People and organisations
- Head of state: Sukarno
- Head of government: Sutan Sjahrir
- No. of ministers: 16 ministers
- Member party: PSI Parkindo Masyumi Independent
- Opposition party: Unity Struggle [id]: PNI Masyumi
- Opposition leader: Tan Malaka (Unity Struggle)

History
- Predecessor: Presidential Cabinet
- Successor: Sjahrir II Cabinet

= First Sjahrir Cabinet =

Second cabinet of Indonesian government

The First Sjahrir Cabinet (Kabinet Sjahrir I) was the second Indonesian cabinet, named after the prime minister. It served from November 1945 to March 1946.

==Background==
The first Sjahrir cabinet was established following the 11 November 1945 demand from the Central Indonesian National Committee, which was the de facto legislature, that the cabinet be responsible to it, not to President Sukarno. The existing cabinet was dismissed and Sutan Sjahrir was asked to become prime minister. He agreed to do so on the condition he was allowed to select his own cabinet. The cabinet lineup was announced on 14 November 1945.

==Composition==
None of the ministers had served in the previous cabinet. The government was intended to be inclusive, with representation from the nationalist and the religious parties, the latter grouping being represented by the PSII.

**Listed records:**
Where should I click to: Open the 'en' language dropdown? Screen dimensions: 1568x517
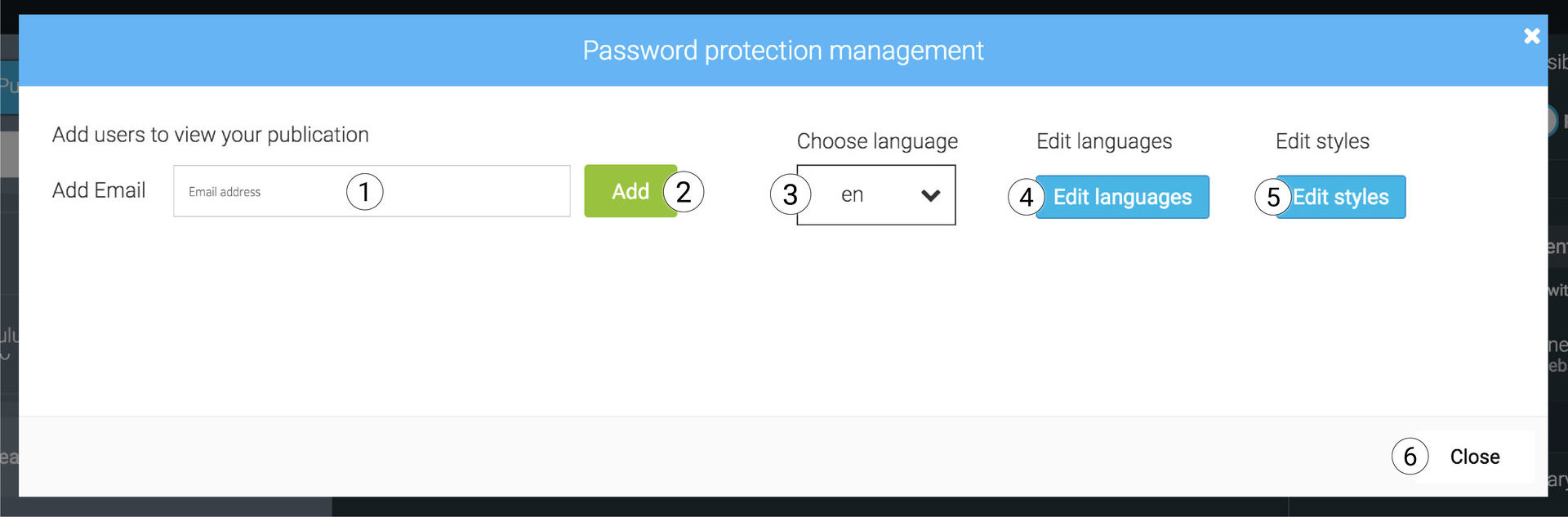pyautogui.click(x=876, y=195)
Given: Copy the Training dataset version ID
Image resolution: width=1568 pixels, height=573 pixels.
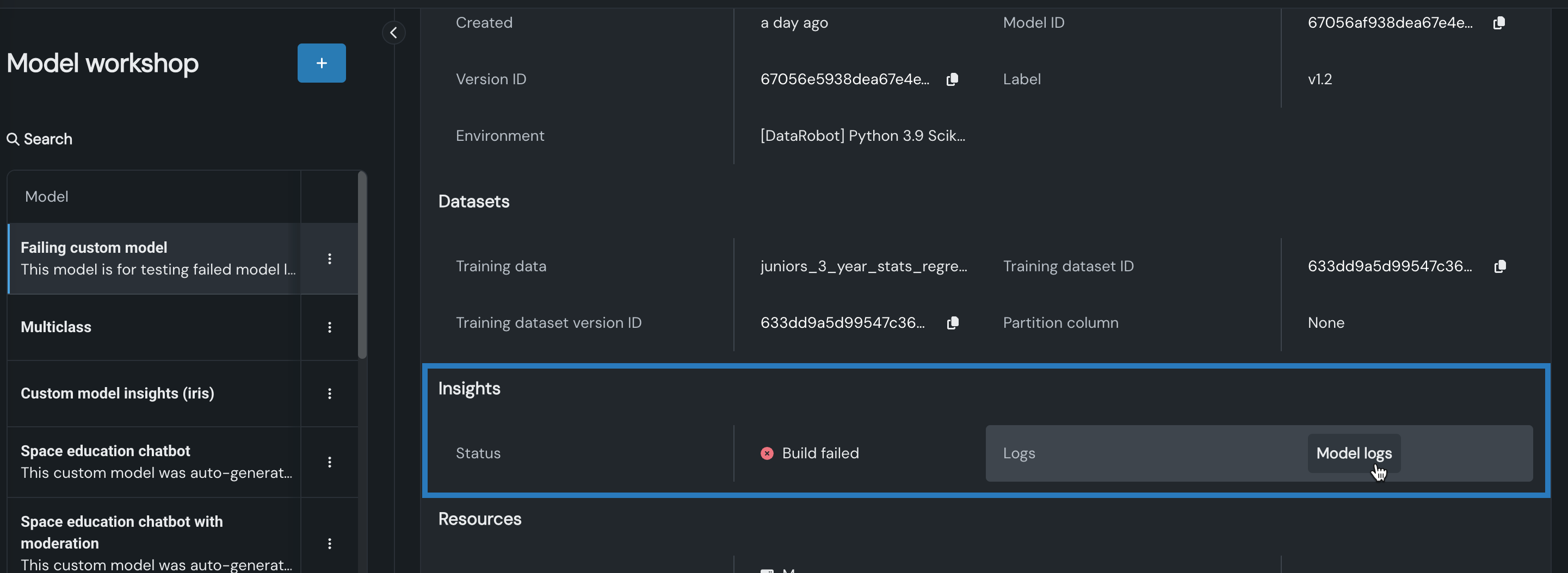Looking at the screenshot, I should coord(953,323).
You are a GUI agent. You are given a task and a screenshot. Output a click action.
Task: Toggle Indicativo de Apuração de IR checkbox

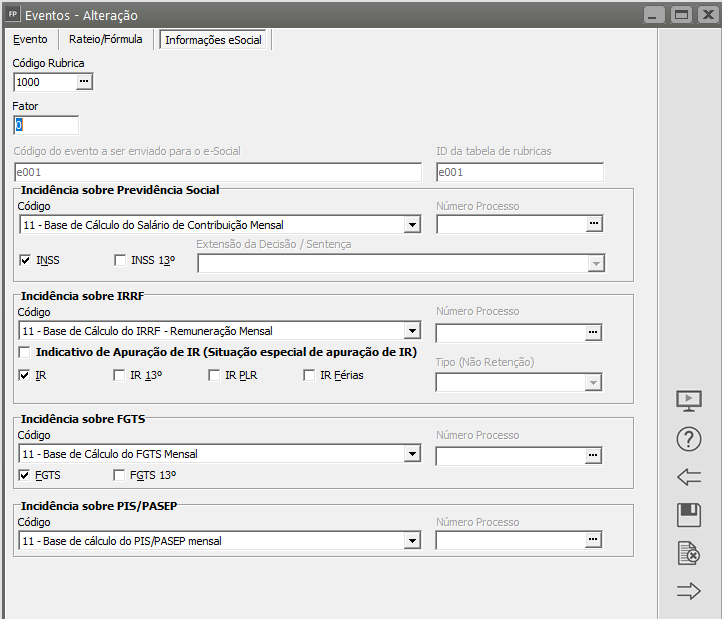pos(25,353)
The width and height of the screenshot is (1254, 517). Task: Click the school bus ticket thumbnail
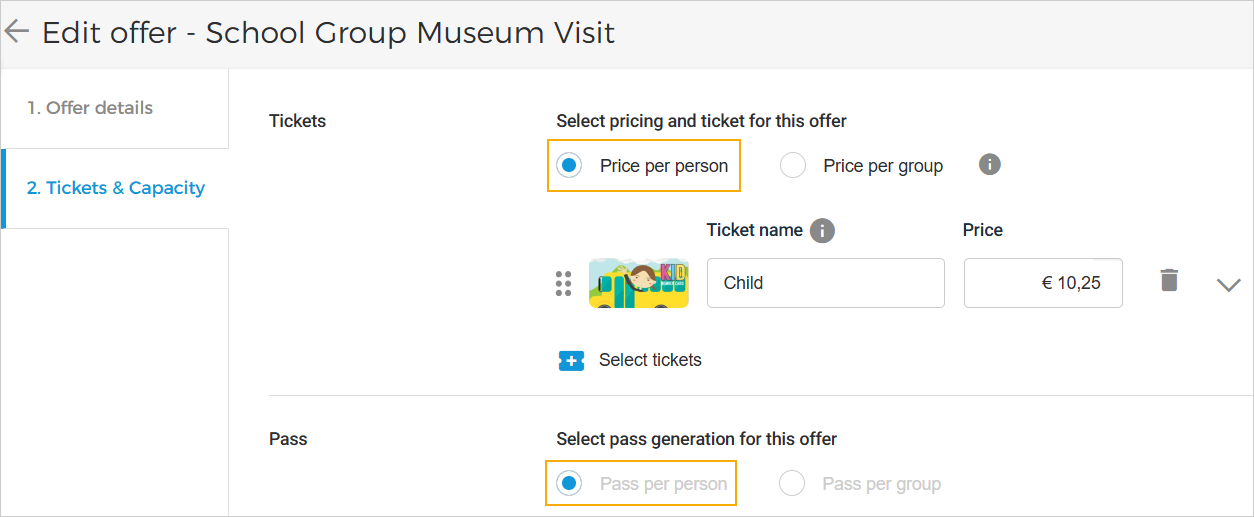(638, 283)
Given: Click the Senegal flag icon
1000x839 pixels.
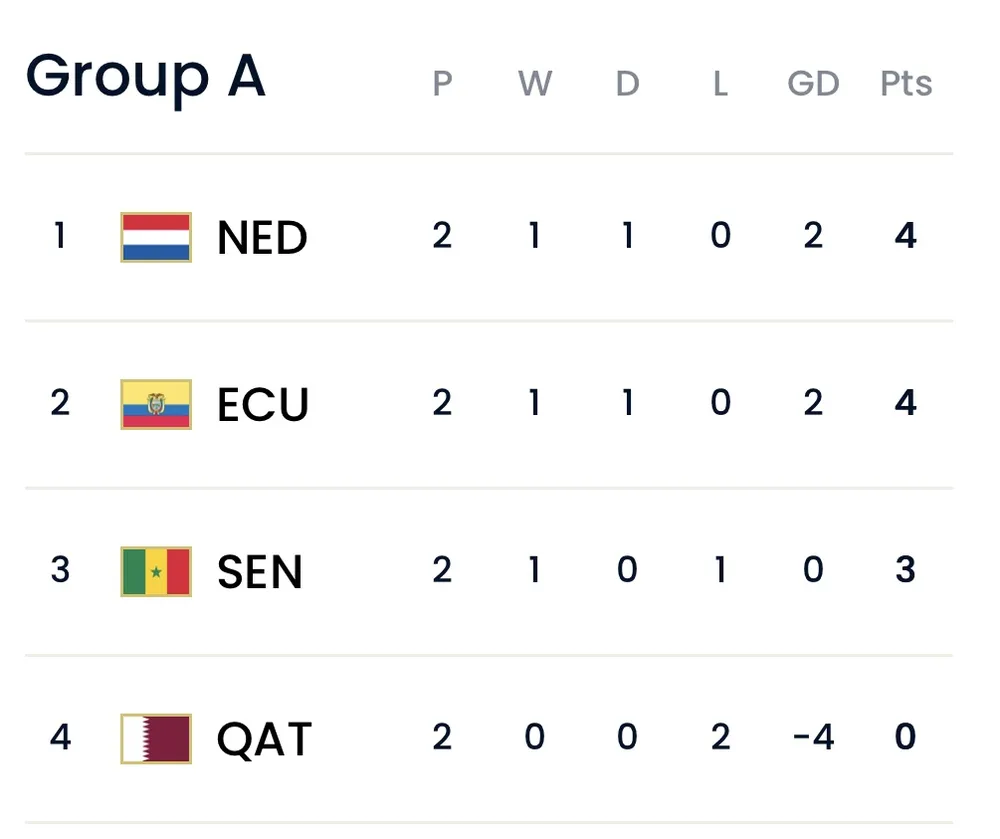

**Tasks:**
(a) Using the text on the First Sjahrir Cabinet, explain in one to three sentences why the cabinet was established.
(b) According to the text on the First Sjahrir Cabinet, on what date was the cabinet lineup announced?

**Responses by item number:**
(a) The Central Indonesian National Committee, the de facto legislature, demanded on 11 November 1945 that the cabinet be responsible to it rather than to President Sukarno. As a result, the existing cabinet was dismissed and Sutan Sjahrir was asked to become prime minister.

(b) 14 November 1945.